### Records for processing
********

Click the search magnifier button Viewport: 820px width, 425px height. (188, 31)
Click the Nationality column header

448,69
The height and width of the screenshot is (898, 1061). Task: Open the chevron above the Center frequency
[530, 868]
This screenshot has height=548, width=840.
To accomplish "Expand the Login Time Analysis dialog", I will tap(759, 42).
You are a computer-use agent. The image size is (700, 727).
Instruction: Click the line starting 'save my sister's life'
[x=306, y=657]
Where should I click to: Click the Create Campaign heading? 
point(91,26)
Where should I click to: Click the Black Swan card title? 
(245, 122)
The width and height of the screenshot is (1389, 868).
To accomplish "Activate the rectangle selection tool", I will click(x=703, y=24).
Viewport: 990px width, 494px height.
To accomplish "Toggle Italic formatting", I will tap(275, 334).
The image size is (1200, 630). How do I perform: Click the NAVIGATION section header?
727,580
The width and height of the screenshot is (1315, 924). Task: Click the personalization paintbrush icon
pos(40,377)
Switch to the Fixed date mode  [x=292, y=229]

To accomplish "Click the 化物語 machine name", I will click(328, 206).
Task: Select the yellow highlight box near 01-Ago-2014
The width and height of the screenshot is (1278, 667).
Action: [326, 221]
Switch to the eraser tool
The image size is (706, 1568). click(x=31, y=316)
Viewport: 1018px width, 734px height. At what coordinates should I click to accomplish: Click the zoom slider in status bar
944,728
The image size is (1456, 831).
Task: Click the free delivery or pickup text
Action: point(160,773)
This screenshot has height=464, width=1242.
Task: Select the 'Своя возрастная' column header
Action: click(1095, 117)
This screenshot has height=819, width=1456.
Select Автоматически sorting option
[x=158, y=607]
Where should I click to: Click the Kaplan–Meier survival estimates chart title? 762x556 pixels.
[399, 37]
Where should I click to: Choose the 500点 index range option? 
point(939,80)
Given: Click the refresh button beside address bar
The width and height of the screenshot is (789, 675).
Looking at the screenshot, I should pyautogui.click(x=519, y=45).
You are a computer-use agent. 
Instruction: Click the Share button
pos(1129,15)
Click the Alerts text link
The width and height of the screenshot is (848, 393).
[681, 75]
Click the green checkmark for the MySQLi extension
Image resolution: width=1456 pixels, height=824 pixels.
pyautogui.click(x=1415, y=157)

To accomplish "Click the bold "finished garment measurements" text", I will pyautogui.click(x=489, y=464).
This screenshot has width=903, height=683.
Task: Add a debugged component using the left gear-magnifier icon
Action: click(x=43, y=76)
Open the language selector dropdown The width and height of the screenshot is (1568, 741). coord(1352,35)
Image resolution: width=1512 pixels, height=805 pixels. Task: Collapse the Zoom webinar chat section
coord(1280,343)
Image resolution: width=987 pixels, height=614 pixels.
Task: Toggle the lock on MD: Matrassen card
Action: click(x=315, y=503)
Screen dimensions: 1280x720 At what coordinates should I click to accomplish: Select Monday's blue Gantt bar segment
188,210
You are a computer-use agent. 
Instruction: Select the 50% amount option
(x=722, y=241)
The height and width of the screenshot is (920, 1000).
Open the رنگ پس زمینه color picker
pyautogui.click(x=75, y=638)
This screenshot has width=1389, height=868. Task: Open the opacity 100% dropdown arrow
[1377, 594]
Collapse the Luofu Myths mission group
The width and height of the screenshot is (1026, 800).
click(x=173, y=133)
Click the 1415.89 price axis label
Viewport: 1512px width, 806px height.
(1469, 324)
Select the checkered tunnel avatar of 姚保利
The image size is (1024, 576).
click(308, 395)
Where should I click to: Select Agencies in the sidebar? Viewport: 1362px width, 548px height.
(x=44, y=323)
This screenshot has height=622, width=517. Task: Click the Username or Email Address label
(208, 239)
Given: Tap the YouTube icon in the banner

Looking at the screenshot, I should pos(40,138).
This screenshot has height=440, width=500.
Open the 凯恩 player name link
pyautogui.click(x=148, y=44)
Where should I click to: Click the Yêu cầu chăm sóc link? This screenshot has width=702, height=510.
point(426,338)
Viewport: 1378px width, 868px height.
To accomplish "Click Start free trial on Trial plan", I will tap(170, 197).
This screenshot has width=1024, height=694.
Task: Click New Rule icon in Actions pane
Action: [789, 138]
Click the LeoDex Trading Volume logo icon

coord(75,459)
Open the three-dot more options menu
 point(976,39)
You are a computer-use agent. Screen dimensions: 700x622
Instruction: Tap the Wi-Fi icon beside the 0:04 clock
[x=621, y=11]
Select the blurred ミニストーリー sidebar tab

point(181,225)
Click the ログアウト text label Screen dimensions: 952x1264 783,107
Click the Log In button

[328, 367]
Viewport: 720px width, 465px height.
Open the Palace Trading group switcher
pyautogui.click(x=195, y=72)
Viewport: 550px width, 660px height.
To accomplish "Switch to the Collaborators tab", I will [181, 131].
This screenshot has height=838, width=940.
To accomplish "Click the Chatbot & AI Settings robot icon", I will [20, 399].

********

### Exercise instructions
Would you write out the listing above exactly, in full?

### Response box
Click the search magnifier button Viewport: 820px width, 425px height. (188, 31)
Click the Nationality column header

448,69
The height and width of the screenshot is (898, 1061). Task: Open the chevron above the Center frequency
[530, 868]
This screenshot has height=548, width=840.
To accomplish "Expand the Login Time Analysis dialog", I will tap(759, 42).
You are a computer-use agent. The image size is (700, 727).
Instruction: Click the line starting 'save my sister's life'
[x=306, y=657]
Where should I click to: Click the Create Campaign heading? 
point(91,26)
Where should I click to: Click the Black Swan card title? 
(245, 122)
The width and height of the screenshot is (1389, 868).
To accomplish "Activate the rectangle selection tool", I will click(x=703, y=24).
Viewport: 990px width, 494px height.
To accomplish "Toggle Italic formatting", I will tap(275, 334).
The image size is (1200, 630). How do I perform: Click the NAVIGATION section header?
727,580
The width and height of the screenshot is (1315, 924). Task: Click the personalization paintbrush icon
pos(40,377)
Switch to the Fixed date mode  [x=292, y=229]

To accomplish "Click the 化物語 machine name", I will click(328, 206).
Task: Select the yellow highlight box near 01-Ago-2014
The width and height of the screenshot is (1278, 667).
Action: [326, 221]
Switch to the eraser tool
The image size is (706, 1568). click(x=31, y=316)
Viewport: 1018px width, 734px height. At what coordinates should I click to accomplish: Click the zoom slider in status bar
944,728
The image size is (1456, 831).
Task: Click the free delivery or pickup text
Action: point(160,773)
This screenshot has height=464, width=1242.
Task: Select the 'Своя возрастная' column header
Action: click(1095, 117)
This screenshot has height=819, width=1456.
Select Автоматически sorting option
[x=158, y=607]
Where should I click to: Click the Kaplan–Meier survival estimates chart title? 762x556 pixels.
[399, 37]
Where should I click to: Choose the 500点 index range option? 
point(939,80)
Given: Click the refresh button beside address bar
The width and height of the screenshot is (789, 675).
Looking at the screenshot, I should pyautogui.click(x=519, y=45).
You are a computer-use agent. 
Instruction: Click the Share button
pos(1129,15)
Click the Alerts text link
The width and height of the screenshot is (848, 393).
[681, 75]
Click the green checkmark for the MySQLi extension
Image resolution: width=1456 pixels, height=824 pixels.
pyautogui.click(x=1415, y=157)

To accomplish "Click the bold "finished garment measurements" text", I will pyautogui.click(x=489, y=464).
This screenshot has width=903, height=683.
Task: Add a debugged component using the left gear-magnifier icon
Action: click(x=43, y=76)
Open the language selector dropdown The width and height of the screenshot is (1568, 741). coord(1352,35)
Image resolution: width=1512 pixels, height=805 pixels. Task: Collapse the Zoom webinar chat section
coord(1280,343)
Image resolution: width=987 pixels, height=614 pixels.
Task: Toggle the lock on MD: Matrassen card
Action: click(x=315, y=503)
Screen dimensions: 1280x720 At what coordinates should I click to accomplish: Select Monday's blue Gantt bar segment
188,210
You are a computer-use agent. 
Instruction: Select the 50% amount option
(x=722, y=241)
The height and width of the screenshot is (920, 1000).
Open the رنگ پس زمینه color picker
pyautogui.click(x=75, y=638)
This screenshot has width=1389, height=868. Task: Open the opacity 100% dropdown arrow
[1377, 594]
Collapse the Luofu Myths mission group
The width and height of the screenshot is (1026, 800).
click(x=173, y=133)
Click the 1415.89 price axis label
Viewport: 1512px width, 806px height.
(1469, 324)
Select the checkered tunnel avatar of 姚保利
The image size is (1024, 576).
click(308, 395)
Where should I click to: Select Agencies in the sidebar? Viewport: 1362px width, 548px height.
(x=44, y=323)
This screenshot has height=622, width=517. Task: Click the Username or Email Address label
(208, 239)
Given: Tap the YouTube icon in the banner

Looking at the screenshot, I should pos(40,138).
This screenshot has height=440, width=500.
Open the 凯恩 player name link
pyautogui.click(x=148, y=44)
Where should I click to: Click the Yêu cầu chăm sóc link? This screenshot has width=702, height=510.
point(426,338)
Viewport: 1378px width, 868px height.
To accomplish "Click Start free trial on Trial plan", I will tap(170, 197).
This screenshot has width=1024, height=694.
Task: Click New Rule icon in Actions pane
Action: [789, 138]
Click the LeoDex Trading Volume logo icon

coord(75,459)
Open the three-dot more options menu
 point(976,39)
You are a computer-use agent. Screen dimensions: 700x622
Instruction: Tap the Wi-Fi icon beside the 0:04 clock
[x=621, y=11]
Select the blurred ミニストーリー sidebar tab

point(181,225)
Click the ログアウト text label Screen dimensions: 952x1264 783,107
Click the Log In button

[328, 367]
Viewport: 720px width, 465px height.
Open the Palace Trading group switcher
pyautogui.click(x=195, y=72)
Viewport: 550px width, 660px height.
To accomplish "Switch to the Collaborators tab", I will [181, 131].
This screenshot has height=838, width=940.
To accomplish "Click the Chatbot & AI Settings robot icon", I will [20, 399].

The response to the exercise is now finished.